Imagination vs. Revelation

Recently at our InFaith annual staff Refresh Conference, Andrea Graver, our senior director of innovation, created environments where people could experience the work of God. Those environments can be everything from a sculpture of chairs to building a tree to sit under, but they come from revelation. Andrea goes to the Lord, seeks His face, and He gives her pictures. She then translates those pictures into reality. She takes what has been revealed to her about the character of God and puts it into creative expression, which allows us to experience things in new and different ways. There’s nothing magic about the physical space, but when the Spirit of God invades and occupies that space, there is a power and a grace that happens.

 

The problem is that if we’re not careful, we can substitute imagination for revelation.

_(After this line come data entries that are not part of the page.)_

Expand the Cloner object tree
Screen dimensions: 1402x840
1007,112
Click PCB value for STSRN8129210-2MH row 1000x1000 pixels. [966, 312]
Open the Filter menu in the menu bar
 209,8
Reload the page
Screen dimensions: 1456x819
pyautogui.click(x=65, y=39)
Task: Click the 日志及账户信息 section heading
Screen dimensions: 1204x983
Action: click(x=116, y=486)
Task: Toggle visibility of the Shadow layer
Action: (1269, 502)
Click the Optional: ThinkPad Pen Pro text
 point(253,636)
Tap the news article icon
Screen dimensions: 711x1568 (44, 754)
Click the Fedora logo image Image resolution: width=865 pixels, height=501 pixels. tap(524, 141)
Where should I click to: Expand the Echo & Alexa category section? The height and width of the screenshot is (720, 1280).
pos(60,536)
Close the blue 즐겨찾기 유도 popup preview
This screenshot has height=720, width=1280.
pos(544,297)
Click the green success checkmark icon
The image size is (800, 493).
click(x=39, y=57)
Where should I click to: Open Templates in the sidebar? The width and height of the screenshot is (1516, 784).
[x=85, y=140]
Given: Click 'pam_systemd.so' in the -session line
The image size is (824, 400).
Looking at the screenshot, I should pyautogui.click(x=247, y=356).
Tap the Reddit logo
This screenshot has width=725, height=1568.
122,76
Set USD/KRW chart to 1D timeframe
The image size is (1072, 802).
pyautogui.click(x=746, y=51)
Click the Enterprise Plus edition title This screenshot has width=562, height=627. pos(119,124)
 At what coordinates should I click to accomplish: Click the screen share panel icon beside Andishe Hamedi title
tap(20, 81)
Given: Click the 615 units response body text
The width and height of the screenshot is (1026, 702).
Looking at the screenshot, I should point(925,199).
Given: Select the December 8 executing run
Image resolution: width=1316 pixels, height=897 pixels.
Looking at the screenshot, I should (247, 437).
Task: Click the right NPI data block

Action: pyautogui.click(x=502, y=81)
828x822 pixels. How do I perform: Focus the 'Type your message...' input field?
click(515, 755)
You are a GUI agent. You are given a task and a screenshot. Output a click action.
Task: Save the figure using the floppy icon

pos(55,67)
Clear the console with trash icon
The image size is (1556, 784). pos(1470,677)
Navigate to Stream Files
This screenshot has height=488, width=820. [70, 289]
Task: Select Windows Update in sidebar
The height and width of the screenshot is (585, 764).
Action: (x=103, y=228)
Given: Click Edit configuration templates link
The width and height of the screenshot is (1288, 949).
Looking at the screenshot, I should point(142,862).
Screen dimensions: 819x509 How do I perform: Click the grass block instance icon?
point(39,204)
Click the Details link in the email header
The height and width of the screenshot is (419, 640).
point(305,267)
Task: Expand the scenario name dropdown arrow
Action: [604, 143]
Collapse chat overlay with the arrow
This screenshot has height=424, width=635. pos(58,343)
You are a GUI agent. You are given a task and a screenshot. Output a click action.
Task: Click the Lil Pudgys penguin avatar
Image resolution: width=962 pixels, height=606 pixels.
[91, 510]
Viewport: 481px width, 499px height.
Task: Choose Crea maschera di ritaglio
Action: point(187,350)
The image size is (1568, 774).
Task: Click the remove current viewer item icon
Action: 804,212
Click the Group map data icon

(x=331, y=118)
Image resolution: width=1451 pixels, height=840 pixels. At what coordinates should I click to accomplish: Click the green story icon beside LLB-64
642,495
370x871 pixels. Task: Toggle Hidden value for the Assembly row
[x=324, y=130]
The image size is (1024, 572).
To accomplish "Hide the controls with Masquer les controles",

We can begin to imagine what God would be like. Or imagine what God’s love is, what His peace, His joy, and His justice is all about. When we imagine it, we end up creating a God that’s in our own image. We create a construct of God that is limited to our finite thinking. The reality is that God cannot be revealed in total. He reveals parts of Himself bit by bit that speak to our souls. So there’s a dangerous walk between imagination and revelation. What makes the difference is when God reveals Himself to the artist, the creative person. And the creative, then, interprets what has already been revealed to create an environment for people to experience the same truth. The environments created for Refresh were different in that revelation informed imagination and creativity. We need to be careful of our imagination. We don’t believe that there’s additional Biblical revelation, but there is a revelatory action that God takes in all of us that gives us direction, hope, peace, and an ability to see Him in new and different ways.